Required work: Rewrite the rows, starting at the line containing "Where should I" and ending after the line containing "[x=123, y=30]", with "sell arrow" changed to "sell signal" and nothing else altered. Omit the pictures from your answer.

Given data:
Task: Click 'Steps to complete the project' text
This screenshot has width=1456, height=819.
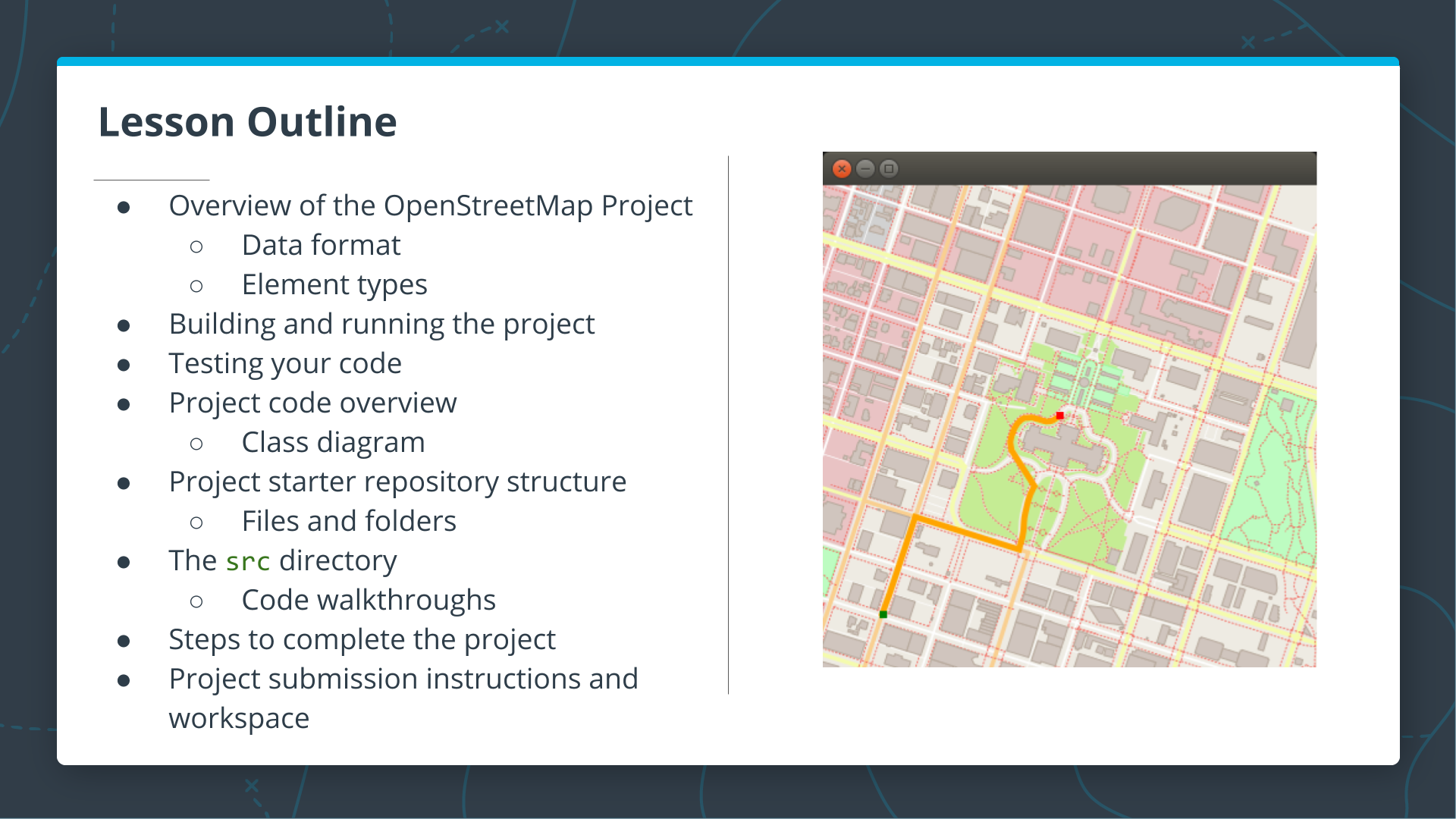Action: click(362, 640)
---
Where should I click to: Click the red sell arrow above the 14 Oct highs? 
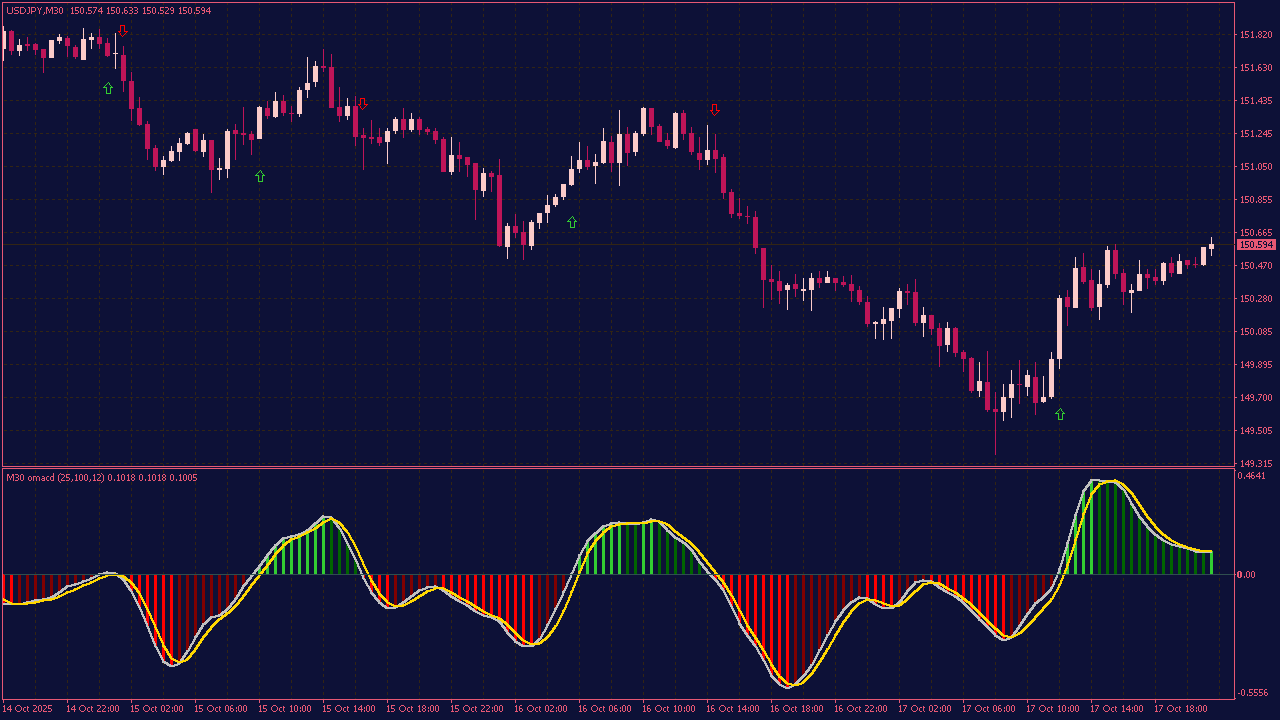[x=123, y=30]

Completed task:
Where should I click to: Click the red sell signal above the 14 Oct highs? 
[x=123, y=30]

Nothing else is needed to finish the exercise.